EXERCISE OBJECTIVE | Please turn the material into a numbered list, starting at its first line and ending at the line containing "Action: 703,295", and leave out any blank lines.
######
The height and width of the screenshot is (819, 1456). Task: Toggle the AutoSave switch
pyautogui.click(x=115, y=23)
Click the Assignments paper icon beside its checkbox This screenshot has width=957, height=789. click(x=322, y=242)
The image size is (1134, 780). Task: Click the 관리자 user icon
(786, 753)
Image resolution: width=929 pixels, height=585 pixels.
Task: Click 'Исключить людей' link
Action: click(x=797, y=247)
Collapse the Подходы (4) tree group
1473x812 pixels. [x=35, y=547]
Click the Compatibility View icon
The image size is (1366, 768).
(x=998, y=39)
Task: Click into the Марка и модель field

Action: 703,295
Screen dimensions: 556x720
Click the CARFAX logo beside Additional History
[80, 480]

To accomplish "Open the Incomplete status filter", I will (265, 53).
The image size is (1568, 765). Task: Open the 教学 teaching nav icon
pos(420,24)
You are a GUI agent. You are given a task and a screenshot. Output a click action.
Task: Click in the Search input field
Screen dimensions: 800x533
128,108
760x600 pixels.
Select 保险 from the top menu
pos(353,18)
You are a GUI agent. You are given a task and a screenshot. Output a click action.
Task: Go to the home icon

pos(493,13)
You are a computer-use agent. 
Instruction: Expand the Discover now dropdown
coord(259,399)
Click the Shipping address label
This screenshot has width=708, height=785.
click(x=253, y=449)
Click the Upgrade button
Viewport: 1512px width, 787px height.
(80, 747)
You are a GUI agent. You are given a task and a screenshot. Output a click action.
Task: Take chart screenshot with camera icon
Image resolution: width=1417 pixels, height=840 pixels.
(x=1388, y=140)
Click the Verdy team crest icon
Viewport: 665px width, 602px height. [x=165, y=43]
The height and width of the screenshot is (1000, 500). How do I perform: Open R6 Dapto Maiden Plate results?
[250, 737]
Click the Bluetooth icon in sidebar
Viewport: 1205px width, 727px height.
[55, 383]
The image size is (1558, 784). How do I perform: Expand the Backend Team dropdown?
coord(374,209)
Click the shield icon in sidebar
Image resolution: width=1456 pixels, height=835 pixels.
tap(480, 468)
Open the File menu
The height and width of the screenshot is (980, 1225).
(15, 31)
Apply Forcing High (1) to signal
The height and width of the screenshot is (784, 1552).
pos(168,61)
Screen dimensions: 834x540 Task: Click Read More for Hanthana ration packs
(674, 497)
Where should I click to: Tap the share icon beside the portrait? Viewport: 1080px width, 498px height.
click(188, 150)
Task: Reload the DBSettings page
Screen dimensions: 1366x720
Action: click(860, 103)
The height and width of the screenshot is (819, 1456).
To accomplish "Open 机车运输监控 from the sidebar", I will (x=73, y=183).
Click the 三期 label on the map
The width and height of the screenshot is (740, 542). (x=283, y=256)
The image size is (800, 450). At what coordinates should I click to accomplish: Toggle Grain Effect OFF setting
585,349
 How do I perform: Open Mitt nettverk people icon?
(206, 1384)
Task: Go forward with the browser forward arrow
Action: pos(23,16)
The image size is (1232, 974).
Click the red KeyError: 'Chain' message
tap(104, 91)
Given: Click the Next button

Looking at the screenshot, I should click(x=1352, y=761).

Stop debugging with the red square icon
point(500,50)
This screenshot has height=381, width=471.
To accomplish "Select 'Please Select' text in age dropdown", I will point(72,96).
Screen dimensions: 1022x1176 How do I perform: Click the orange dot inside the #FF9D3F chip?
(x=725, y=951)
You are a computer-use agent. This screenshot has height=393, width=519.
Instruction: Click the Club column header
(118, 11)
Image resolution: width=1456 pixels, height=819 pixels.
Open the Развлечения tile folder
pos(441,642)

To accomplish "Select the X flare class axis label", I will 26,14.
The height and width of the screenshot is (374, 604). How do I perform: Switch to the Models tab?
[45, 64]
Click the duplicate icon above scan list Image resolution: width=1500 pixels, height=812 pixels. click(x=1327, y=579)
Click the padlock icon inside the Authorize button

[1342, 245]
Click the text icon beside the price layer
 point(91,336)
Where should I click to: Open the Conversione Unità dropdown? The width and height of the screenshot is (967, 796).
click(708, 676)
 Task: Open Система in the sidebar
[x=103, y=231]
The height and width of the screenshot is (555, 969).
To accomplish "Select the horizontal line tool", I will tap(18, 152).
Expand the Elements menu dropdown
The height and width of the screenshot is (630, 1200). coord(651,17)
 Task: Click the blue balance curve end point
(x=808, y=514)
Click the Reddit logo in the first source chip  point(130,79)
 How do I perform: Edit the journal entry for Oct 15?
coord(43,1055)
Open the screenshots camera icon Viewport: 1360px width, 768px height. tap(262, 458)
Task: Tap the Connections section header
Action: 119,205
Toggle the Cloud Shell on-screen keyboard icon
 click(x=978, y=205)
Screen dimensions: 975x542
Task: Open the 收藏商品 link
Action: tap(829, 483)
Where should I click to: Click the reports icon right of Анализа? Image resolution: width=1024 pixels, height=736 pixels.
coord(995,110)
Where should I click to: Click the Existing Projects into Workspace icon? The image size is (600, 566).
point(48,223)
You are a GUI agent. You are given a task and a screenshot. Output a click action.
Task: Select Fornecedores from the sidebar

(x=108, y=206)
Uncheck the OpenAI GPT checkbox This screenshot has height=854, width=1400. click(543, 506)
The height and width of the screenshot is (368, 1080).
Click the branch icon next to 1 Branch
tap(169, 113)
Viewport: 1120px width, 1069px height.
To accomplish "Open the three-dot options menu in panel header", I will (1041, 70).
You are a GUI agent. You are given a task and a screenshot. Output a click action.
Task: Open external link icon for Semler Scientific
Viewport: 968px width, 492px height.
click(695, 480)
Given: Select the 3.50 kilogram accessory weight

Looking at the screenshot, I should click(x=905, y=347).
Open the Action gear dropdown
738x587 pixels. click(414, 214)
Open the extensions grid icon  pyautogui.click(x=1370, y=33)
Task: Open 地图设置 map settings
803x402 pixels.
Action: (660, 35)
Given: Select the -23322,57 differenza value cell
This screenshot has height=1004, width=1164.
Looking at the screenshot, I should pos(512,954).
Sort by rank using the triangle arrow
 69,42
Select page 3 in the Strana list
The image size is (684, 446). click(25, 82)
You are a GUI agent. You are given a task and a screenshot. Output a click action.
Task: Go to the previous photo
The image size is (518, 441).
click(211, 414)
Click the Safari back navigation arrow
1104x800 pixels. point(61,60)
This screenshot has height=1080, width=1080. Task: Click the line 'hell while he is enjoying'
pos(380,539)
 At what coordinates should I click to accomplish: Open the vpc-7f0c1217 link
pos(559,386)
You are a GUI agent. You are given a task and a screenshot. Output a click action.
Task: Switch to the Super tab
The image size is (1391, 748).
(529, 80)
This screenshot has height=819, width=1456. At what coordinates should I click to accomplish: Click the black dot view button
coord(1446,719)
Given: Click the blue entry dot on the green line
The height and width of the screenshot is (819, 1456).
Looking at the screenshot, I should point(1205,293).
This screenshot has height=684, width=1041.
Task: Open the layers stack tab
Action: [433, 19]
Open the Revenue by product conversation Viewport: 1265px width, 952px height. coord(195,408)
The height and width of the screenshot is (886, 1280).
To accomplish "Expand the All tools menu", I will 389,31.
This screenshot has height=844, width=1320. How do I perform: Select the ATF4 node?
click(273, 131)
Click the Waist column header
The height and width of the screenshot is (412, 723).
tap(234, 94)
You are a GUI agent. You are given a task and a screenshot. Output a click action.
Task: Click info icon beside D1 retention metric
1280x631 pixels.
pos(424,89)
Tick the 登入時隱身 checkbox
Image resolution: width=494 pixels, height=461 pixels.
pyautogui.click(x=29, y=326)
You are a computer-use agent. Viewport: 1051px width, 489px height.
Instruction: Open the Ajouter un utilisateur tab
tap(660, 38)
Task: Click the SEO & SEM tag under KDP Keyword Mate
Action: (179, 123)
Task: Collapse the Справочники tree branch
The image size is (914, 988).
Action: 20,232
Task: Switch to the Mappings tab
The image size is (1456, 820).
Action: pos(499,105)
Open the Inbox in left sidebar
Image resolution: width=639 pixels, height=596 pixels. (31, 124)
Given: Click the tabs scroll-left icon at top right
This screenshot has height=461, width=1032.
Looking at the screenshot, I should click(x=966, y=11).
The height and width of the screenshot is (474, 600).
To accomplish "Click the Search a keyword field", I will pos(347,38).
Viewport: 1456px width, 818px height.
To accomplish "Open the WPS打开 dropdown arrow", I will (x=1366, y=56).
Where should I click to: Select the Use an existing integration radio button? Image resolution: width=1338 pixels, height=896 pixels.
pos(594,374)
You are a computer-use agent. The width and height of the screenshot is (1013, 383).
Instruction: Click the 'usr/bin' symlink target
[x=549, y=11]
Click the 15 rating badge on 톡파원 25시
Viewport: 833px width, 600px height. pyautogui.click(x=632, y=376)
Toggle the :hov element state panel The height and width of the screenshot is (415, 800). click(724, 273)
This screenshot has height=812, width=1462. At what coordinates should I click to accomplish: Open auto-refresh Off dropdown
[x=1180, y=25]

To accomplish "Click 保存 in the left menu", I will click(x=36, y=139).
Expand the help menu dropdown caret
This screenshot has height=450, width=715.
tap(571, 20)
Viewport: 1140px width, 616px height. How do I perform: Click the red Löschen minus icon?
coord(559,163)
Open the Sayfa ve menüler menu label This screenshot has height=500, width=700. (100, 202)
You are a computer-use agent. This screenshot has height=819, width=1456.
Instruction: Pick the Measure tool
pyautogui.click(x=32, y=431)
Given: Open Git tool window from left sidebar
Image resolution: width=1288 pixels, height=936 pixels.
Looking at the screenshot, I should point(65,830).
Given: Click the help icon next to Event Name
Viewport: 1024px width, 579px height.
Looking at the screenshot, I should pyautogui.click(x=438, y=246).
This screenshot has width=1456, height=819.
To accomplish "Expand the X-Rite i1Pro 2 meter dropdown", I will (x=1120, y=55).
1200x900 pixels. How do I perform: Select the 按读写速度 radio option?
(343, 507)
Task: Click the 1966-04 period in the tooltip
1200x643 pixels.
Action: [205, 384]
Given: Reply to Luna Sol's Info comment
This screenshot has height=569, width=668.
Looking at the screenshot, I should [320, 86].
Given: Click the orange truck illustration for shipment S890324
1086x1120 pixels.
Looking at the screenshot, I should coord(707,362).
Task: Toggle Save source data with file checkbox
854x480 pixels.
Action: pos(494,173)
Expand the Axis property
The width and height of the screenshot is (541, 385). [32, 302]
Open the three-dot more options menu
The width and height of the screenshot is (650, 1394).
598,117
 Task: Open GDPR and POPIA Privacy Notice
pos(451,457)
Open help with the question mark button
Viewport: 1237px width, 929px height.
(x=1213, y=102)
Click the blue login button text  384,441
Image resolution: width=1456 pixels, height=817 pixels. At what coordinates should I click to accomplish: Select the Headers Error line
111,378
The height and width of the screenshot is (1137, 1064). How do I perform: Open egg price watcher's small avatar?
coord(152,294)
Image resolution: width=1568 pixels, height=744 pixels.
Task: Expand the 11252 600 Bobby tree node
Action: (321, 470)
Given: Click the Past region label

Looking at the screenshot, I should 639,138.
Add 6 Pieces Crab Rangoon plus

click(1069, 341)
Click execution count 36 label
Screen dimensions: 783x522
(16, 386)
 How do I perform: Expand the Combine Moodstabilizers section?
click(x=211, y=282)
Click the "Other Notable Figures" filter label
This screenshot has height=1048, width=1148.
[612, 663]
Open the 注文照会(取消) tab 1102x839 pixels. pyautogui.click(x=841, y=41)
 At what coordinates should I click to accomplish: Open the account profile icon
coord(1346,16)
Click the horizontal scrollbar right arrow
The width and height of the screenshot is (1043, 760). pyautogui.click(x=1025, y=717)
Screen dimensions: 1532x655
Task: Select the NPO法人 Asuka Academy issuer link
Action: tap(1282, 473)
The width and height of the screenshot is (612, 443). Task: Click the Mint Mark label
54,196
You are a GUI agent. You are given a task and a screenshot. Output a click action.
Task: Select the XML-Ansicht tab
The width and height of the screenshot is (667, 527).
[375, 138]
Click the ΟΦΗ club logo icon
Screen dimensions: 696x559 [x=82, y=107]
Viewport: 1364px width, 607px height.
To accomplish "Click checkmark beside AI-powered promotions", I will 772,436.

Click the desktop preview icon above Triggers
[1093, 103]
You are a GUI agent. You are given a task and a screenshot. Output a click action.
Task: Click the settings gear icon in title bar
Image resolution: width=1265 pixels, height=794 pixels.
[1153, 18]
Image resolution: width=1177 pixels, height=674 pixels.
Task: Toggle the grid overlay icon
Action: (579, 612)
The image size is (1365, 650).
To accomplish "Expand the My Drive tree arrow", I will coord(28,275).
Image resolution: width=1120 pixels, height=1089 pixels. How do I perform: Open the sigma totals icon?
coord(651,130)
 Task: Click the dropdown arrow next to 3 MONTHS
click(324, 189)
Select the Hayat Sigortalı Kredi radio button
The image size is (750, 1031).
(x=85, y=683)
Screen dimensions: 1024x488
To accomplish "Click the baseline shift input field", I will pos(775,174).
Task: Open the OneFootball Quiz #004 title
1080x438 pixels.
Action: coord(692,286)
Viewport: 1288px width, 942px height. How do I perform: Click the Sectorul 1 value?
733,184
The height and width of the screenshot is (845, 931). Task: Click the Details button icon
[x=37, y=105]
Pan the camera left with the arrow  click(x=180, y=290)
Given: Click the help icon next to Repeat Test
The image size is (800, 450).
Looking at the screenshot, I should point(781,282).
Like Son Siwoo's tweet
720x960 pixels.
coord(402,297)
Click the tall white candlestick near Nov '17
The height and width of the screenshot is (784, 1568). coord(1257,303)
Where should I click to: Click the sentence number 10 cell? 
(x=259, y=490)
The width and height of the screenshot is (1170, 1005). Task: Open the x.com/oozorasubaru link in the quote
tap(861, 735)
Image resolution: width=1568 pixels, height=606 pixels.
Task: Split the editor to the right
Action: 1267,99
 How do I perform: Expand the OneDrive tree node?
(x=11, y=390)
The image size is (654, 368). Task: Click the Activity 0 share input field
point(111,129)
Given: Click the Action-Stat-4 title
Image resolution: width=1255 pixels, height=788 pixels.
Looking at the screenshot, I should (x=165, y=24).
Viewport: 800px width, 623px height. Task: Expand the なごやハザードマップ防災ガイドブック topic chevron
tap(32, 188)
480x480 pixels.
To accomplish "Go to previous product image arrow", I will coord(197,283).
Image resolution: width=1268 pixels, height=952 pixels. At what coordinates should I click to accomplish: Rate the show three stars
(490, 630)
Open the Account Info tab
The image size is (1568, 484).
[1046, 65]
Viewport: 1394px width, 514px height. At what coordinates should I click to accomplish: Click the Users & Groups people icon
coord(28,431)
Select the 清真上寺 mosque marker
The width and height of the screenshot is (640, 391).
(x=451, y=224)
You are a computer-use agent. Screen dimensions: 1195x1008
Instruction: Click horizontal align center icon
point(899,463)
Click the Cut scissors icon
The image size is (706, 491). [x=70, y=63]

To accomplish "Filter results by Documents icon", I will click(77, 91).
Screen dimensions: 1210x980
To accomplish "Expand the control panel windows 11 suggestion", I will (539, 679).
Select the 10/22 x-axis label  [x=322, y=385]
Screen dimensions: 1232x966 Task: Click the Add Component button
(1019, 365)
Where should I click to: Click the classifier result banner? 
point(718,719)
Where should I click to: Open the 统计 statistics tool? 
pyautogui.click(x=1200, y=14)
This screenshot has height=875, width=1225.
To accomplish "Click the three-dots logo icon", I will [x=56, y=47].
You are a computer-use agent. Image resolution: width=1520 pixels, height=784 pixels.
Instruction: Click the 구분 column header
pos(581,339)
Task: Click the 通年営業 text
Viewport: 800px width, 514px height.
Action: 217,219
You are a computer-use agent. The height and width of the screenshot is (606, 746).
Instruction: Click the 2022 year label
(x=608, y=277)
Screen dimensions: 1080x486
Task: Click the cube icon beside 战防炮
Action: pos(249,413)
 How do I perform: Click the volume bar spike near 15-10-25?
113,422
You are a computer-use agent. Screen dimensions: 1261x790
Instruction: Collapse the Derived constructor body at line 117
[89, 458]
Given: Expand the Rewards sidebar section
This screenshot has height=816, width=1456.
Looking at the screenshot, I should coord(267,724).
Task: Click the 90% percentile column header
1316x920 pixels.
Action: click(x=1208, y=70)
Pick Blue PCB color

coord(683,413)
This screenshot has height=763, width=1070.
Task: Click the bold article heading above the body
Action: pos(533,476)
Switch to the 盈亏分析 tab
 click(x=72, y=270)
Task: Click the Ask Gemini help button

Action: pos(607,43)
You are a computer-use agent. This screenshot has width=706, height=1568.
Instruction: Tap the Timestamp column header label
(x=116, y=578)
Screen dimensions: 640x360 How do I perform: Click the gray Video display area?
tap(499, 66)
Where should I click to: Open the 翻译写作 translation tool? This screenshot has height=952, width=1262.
######
EXERCISE OUTPUT |
1. The height and width of the screenshot is (819, 1456). Task: Toggle the AutoSave switch
2. pyautogui.click(x=115, y=23)
3. Click the Assignments paper icon beside its checkbox This screenshot has width=957, height=789. click(x=322, y=242)
4. The image size is (1134, 780). Task: Click the 관리자 user icon
5. (786, 753)
6. Image resolution: width=929 pixels, height=585 pixels.
7. Task: Click 'Исключить людей' link
8. Action: click(x=797, y=247)
9. Collapse the Подходы (4) tree group
10. 1473x812 pixels. [x=35, y=547]
11. Click the Compatibility View icon
12. The image size is (1366, 768).
13. (x=998, y=39)
14. Task: Click into the Марка и модель field
15. Action: 703,295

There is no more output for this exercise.